Discover Sound with Ada’s Violin
“With this project the people are not only building instruments, they build hope.” –Pepe Vargas
What will YOU build today? Today, we will meet the Recycled Orchestra of Paraguay, the inspiration for the book Ada’s Violin, and make our own musical instruments out of recycled materials found around the house. We will also explore sound and conduct experiments to take a closer look at frequency and pitch. These activities include things that will help your child develop fine and gross motor skills, problem-solving and engineering skills, and can help them engage in cooperative play, while fostering creativity and perseverance. Feel free to throw in your own activities that might relate, and don’t forget to post your results to social media and tag @discoverymuse to share with everyone else!

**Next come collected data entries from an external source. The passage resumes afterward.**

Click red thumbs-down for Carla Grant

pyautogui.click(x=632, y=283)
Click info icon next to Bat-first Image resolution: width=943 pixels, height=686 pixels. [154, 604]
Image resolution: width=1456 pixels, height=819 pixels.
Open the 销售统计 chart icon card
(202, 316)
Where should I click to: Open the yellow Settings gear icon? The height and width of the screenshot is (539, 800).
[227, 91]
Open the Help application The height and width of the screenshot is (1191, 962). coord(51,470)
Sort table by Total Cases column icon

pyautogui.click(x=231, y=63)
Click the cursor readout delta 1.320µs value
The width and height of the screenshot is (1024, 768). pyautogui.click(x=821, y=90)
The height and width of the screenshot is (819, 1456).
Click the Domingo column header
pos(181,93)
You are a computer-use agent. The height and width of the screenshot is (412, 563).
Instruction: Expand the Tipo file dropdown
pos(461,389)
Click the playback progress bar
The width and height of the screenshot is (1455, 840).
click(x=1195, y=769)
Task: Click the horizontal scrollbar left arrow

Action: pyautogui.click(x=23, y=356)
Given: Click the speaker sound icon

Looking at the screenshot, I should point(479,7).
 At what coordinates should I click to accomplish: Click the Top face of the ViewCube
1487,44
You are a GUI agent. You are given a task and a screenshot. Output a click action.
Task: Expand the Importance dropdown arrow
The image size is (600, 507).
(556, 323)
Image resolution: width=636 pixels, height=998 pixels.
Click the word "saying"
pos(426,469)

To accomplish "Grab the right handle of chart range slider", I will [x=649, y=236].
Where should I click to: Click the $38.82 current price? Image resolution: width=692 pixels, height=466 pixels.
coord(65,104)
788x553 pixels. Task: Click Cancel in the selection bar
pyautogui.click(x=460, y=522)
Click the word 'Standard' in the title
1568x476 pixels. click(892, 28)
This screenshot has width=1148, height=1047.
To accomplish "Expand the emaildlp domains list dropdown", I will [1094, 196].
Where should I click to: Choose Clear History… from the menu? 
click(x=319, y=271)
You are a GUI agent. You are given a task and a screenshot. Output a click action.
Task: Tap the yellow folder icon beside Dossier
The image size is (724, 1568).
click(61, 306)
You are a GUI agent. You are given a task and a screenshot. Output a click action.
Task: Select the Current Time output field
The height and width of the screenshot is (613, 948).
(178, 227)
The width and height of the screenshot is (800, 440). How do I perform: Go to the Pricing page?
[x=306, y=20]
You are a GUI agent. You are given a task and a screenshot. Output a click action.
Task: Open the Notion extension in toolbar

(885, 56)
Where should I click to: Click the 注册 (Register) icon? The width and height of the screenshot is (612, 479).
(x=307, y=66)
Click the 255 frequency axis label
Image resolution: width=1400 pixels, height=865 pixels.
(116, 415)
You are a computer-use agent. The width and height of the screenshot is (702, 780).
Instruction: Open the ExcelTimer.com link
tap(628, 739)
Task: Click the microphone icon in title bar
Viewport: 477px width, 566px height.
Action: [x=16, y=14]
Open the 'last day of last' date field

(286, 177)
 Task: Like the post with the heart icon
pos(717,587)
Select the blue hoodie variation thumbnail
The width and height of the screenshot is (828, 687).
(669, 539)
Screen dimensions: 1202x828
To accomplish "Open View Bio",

“The world sends us garbage…We send back music.” — Favio Chavez, Orchestra Director
The Orquesta de Instrumentos Reciclados de Cateura is a youth orchestra like no other in the world. They literally live on a landfill in Paraguay. The orchestra came together in 2006, but first they had to assemble their own ingenious instruments. Chavez worked with a trash worker and carpenter using raw materials such as discarded barrels, tins, drainpipes and bottle caps – even X-rays. With the musical instruments they’ve fashioned from garbage, they perform at concert halls around the world, even opening for Metallica.
Learn More About the Recycled Orchestra
- Orchestra in Paraguay transforms trash into musical treasure.
- From Trash to Triumph: The Recycled Orchestra
- Landfill Harmonic — a trailer that summarizes the story of the Orchestra.
- Visit the website of the Orchestra of Cateura.
Listen to Ada’s Violin
Get to know Ada and the orchestra through this read-aloud with Katie Moss of the Handley Regional Library. Sit back and enjoy Ada’s Violin: The Story of the Recycled Orchestra of Paraguay by Susan Hood, illustrated by Sally Wern-Comport.
STEAM Challenge: Create a Playable Musical Instrument Using Recycled Materials
Materials:
- Recycled materials (plastic bottles, straws, tubes, cardboard, string, boxes, containers, fabric scraps, bottle caps, etc.
- Construction paper
- Tape or Glue
- Scissors
- Rubber Bands
- Beans/rice/beads
- Your IMAGINATION
Challenge: Using only the materials given, can you make a playable musical instrument?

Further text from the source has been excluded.